I continued to work for years with ACT and the culmination of my work there was co facilitating a support group for People with AIDS. This was another logical step as I was also a qualified social worker and I had a big living room where we could have the meetings. There was no money or public meeting space available to 'those people with that disease'. Today no one would ever dream of having support meetings like that in their home, and we learned through harsh experience. I was with the group for 2 years and literally watched people die before my eyes. The conventional 'wisdom' was that one would live for 18 - 24 months after diagnosis and that is what happened. I felt guilty because I was healthy when all those around me were dying - now labelled 'survivor's guilt'. I never left the meeting physically as I was already in my home, so I left the meeting by drinking half a bottle of vodka on my own after the others had gone. This way I would blot out my thoughts, my emotions, my pain, and eventually fall asleep, so I could get up the next morning to go to my job, my other life as though nothing had happened.
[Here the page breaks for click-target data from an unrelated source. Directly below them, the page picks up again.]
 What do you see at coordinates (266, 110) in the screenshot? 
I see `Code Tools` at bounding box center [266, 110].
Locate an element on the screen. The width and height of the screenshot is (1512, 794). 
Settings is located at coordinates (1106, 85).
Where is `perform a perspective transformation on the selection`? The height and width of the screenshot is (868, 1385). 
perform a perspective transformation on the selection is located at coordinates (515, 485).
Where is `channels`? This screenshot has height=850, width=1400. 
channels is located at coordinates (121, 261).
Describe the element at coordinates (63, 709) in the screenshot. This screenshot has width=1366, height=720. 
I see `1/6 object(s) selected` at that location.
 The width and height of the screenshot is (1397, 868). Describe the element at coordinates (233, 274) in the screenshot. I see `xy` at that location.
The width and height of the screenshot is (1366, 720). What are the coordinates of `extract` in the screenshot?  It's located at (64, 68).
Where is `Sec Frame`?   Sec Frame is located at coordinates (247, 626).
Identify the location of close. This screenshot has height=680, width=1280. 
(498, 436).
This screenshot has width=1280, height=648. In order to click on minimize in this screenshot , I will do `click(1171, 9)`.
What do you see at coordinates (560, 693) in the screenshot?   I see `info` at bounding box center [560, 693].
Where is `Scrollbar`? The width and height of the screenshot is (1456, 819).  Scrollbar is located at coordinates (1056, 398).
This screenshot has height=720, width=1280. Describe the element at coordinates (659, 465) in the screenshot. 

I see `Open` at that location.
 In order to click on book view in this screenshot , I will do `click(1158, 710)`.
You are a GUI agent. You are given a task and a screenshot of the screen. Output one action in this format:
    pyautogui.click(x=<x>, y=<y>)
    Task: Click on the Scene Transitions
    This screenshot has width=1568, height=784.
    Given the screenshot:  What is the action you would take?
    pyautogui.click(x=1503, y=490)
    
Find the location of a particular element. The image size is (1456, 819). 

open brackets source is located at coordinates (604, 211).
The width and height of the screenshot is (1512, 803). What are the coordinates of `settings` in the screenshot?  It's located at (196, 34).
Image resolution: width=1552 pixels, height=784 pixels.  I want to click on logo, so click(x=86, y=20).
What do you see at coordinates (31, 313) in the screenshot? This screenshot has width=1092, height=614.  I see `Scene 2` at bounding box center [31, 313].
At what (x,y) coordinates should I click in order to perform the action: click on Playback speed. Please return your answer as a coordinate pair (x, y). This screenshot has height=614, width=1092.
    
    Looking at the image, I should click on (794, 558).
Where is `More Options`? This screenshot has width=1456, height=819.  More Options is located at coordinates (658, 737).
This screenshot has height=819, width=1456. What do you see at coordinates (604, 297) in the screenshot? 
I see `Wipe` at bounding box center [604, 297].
At about the time I was ready for an emotional breakdown, I was spared that as serendipitiously, I was tranferred to Vancouver with my day job. I stopped my involvement in the HIV arena for reasons of self preservation and healing for some years. I resumed the HIV/AIDS volunteer work in 2000, quit my finance career and started to work full time for the BC Persons With AIDS Society in 2002, where I am today. In the meantime, the pandemic was and is still wreaking chaos, death and destruction in the Africa that had been the focus of my imagination for so long, for almost 50 years since those black grainy missionary movies back in the Baptist Church in Chatham, Ontario.

1 comment:

  1. Gripping tale, Adriaan, thanks for sharing. I'd never heard of GRID before.